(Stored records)
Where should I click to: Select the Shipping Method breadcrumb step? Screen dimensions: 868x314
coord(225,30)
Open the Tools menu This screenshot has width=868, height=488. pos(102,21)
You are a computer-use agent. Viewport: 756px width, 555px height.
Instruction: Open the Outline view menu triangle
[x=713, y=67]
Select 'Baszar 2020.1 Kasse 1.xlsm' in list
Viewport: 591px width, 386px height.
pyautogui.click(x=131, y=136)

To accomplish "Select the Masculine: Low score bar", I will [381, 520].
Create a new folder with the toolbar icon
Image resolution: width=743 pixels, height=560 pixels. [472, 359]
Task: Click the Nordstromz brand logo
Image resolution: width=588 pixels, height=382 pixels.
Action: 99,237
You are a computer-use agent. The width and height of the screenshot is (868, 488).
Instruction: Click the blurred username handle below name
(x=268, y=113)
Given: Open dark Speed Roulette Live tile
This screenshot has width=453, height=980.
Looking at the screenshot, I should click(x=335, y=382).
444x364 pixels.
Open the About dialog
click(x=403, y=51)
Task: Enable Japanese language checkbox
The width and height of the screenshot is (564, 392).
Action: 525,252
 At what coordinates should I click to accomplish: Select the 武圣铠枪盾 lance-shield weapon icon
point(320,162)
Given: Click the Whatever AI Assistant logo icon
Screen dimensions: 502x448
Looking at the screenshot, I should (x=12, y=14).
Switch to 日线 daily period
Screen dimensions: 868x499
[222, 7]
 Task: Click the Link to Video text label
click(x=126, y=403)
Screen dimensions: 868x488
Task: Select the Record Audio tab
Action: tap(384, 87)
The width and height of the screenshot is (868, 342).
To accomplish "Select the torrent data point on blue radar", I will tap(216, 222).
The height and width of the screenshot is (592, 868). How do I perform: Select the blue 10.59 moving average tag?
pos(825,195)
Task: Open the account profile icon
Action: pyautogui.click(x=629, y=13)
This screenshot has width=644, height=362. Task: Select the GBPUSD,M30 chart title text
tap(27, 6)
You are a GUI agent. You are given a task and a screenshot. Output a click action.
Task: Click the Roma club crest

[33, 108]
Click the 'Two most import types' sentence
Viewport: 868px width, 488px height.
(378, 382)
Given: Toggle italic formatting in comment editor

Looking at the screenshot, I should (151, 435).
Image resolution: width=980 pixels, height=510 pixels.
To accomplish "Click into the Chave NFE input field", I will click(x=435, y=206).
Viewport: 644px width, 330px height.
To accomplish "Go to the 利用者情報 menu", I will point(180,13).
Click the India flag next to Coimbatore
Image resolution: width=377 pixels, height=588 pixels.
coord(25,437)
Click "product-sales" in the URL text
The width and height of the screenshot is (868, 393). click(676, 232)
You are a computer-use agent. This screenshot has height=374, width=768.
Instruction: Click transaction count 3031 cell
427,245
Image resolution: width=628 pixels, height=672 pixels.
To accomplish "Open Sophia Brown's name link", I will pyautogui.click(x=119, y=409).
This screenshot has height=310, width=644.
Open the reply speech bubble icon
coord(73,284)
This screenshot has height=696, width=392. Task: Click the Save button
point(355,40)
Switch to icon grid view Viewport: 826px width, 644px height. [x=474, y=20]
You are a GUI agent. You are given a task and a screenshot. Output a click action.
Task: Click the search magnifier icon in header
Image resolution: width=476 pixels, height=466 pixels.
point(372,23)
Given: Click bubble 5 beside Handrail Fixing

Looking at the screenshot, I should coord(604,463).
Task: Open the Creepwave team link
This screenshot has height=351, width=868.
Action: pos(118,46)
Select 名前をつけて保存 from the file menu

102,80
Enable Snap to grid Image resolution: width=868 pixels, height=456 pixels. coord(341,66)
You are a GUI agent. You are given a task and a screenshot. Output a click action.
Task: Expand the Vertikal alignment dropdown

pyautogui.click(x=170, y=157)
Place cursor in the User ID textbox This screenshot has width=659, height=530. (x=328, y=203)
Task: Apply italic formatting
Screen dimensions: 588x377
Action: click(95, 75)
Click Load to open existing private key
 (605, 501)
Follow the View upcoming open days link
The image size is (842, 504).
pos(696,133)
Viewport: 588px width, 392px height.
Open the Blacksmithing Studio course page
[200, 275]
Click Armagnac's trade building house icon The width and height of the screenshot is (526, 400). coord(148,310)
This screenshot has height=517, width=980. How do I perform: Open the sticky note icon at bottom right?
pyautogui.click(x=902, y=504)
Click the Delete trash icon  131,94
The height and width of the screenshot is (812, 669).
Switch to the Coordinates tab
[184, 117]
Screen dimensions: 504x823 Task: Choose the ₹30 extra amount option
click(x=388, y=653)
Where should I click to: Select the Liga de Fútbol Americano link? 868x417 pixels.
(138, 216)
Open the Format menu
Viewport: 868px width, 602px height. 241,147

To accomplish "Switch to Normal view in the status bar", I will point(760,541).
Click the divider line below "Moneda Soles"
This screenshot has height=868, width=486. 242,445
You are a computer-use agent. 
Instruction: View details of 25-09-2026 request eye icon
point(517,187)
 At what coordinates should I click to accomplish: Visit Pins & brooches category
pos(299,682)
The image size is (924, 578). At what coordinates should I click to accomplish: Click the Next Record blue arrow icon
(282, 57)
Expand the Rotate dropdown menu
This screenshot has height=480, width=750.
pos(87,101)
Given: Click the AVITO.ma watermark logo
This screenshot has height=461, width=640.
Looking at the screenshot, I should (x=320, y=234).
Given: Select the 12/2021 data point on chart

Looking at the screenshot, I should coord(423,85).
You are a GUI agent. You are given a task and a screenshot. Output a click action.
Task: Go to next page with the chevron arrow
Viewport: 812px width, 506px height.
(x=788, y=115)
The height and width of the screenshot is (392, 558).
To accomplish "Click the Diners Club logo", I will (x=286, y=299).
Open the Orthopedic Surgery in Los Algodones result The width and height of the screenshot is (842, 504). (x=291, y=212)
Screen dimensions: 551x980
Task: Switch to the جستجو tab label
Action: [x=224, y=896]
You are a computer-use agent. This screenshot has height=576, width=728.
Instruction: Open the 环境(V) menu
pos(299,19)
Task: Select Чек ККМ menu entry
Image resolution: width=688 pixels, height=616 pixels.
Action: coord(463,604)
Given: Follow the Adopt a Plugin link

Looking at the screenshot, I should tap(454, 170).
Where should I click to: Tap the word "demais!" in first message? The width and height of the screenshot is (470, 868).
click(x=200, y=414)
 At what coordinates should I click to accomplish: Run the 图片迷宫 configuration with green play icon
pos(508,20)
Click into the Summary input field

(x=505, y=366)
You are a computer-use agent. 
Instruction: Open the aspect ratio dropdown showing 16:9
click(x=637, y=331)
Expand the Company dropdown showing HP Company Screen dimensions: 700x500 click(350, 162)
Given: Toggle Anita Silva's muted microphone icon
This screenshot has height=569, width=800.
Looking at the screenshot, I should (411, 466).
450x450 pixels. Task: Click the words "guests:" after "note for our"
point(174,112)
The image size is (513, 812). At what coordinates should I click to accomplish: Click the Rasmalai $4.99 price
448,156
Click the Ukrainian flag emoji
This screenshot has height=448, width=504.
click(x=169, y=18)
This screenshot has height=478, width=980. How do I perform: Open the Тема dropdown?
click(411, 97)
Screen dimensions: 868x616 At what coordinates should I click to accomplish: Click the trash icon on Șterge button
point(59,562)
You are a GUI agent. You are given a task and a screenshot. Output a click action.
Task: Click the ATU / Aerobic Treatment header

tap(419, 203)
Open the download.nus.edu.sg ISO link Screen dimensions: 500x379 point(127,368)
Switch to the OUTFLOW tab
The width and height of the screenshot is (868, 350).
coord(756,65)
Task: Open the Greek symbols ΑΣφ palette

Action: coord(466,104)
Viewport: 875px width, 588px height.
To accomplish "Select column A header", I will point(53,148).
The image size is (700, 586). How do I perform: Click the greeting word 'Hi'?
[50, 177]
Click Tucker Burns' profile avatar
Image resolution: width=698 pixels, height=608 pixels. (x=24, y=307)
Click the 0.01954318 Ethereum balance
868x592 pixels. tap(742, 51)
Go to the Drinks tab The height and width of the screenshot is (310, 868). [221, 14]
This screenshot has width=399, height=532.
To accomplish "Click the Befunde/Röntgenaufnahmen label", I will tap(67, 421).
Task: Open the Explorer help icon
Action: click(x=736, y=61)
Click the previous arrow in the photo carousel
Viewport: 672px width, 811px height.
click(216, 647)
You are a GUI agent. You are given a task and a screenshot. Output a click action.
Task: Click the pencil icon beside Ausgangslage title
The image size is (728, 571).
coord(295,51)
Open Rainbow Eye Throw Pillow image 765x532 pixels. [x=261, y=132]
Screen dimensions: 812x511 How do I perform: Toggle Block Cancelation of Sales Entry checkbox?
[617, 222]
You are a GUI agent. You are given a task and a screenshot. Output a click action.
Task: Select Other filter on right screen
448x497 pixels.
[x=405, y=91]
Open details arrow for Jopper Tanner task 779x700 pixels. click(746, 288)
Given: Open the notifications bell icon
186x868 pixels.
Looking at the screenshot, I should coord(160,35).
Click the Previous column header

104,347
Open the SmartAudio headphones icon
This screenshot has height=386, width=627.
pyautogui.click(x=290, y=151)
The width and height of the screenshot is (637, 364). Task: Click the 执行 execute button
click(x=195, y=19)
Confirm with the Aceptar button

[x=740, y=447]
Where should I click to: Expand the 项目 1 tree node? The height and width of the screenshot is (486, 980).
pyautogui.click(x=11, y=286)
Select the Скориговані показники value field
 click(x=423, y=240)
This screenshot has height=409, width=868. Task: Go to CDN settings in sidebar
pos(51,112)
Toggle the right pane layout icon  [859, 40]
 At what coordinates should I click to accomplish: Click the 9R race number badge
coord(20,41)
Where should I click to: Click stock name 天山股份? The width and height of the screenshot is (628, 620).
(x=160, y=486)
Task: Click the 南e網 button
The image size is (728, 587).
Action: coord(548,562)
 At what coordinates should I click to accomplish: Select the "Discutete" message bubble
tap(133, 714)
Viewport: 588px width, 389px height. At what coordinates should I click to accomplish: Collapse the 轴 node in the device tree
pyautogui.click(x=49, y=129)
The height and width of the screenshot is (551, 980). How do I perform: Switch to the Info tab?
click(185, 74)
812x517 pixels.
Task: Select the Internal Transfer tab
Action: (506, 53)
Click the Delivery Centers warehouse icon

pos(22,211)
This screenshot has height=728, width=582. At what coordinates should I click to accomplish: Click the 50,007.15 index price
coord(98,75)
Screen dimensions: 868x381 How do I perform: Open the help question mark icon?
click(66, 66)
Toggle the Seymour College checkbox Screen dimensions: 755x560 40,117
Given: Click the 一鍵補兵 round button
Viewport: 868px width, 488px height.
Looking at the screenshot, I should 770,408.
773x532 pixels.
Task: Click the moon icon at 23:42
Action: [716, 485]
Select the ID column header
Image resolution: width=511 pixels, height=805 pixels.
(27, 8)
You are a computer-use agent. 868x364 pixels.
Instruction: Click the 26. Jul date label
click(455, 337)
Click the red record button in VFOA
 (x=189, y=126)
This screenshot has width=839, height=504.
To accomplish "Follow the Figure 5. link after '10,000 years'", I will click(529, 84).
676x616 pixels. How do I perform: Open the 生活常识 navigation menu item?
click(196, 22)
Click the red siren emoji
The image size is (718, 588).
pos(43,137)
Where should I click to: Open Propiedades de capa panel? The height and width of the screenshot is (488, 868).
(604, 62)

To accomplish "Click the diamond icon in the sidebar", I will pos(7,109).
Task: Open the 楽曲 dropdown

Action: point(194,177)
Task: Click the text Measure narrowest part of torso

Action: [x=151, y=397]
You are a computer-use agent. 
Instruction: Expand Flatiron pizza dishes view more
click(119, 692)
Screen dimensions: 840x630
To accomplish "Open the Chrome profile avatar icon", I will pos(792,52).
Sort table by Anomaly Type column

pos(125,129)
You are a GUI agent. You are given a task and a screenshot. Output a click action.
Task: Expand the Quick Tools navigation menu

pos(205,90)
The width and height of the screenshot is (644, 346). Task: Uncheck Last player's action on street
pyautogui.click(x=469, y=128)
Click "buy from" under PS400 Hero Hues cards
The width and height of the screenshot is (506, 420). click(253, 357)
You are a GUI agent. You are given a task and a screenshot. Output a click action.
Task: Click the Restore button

▶ _WHAT TO DO_:
All lines in the data that contain the word "grid" should be copied.

▶ _SOLUTION TO THE PROBLEM_:
Switch to icon grid view Viewport: 826px width, 644px height. [x=474, y=20]
Enable Snap to grid Image resolution: width=868 pixels, height=456 pixels. coord(341,66)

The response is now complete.